Provided entries:
--- --- ---
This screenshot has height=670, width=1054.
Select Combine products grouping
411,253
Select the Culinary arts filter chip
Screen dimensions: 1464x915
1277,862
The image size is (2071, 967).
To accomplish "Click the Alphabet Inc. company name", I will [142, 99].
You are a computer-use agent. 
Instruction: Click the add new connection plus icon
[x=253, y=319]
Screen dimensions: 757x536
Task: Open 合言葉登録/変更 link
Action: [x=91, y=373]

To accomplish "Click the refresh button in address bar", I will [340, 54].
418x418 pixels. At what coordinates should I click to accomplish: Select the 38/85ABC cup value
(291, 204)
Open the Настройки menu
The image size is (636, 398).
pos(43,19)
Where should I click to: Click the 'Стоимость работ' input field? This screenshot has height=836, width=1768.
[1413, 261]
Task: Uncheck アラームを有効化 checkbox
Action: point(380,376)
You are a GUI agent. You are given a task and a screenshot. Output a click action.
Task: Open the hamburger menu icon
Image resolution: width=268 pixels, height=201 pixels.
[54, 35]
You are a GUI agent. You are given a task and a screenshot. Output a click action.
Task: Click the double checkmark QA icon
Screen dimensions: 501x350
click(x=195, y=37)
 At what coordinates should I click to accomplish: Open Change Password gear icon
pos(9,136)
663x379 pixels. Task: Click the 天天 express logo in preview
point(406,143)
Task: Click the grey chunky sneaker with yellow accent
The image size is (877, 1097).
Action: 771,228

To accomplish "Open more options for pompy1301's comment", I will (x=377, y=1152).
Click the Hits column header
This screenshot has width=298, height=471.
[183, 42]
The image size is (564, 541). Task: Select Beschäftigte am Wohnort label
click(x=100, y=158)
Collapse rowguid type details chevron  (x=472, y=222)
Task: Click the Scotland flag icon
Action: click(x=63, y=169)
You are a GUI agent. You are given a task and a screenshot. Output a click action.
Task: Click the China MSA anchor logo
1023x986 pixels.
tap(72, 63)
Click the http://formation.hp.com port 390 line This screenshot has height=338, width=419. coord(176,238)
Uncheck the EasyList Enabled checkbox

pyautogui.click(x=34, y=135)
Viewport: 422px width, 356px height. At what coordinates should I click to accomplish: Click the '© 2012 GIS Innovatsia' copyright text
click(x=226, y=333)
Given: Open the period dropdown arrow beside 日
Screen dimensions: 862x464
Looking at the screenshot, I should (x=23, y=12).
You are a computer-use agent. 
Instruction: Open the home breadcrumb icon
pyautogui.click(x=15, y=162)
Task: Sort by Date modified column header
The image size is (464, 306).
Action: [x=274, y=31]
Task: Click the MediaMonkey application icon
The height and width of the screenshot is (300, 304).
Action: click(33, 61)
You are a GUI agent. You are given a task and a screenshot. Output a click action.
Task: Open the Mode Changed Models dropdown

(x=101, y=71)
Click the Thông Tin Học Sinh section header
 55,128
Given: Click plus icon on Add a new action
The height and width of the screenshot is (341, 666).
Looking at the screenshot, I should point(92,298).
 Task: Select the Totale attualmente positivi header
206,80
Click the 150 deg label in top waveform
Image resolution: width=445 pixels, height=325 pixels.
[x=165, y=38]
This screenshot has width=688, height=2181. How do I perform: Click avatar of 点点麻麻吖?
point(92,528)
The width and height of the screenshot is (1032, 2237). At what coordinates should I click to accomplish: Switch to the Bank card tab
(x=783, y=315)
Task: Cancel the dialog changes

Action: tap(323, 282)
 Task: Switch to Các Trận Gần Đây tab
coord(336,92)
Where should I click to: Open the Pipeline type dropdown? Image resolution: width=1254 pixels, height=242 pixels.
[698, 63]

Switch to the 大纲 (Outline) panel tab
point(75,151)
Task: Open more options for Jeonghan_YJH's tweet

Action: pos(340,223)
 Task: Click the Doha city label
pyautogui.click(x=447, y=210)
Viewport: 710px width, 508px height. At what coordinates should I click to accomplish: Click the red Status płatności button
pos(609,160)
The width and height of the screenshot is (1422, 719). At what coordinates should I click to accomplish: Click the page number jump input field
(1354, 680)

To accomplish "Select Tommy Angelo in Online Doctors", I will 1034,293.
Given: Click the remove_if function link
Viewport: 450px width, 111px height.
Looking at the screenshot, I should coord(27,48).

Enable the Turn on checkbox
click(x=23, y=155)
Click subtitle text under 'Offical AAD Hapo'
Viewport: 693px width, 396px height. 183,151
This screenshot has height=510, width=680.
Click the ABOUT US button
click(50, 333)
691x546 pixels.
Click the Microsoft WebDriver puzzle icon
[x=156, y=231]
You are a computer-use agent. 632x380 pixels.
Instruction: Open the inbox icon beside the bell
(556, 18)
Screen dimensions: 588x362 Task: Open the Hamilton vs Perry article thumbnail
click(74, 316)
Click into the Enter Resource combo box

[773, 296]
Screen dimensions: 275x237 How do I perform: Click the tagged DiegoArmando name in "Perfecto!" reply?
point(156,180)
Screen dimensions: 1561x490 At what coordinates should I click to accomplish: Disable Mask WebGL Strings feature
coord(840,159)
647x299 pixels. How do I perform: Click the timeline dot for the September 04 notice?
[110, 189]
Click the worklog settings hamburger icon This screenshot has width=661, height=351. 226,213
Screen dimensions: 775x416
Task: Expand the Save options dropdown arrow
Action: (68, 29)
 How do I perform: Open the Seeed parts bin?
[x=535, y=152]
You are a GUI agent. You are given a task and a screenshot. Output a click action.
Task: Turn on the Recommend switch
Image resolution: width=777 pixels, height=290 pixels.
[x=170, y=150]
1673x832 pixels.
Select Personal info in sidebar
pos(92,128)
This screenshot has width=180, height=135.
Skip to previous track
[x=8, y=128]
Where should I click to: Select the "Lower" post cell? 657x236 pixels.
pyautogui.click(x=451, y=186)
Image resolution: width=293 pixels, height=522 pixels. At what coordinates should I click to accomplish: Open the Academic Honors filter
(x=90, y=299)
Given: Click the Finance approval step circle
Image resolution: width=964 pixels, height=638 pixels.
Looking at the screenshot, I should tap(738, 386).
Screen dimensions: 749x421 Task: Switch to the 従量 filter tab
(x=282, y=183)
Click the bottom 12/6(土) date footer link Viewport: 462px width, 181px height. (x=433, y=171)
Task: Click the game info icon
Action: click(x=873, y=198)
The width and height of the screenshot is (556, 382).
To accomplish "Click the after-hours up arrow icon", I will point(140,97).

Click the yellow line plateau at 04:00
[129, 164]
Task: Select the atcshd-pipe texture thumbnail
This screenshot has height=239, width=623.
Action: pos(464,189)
--- --- ---
Task instructions:
Identify each line in the records above that contains the word "column", and copy it out in full.

Answer to the problem:
Click the Hits column header
Task: Sort by Date modified column header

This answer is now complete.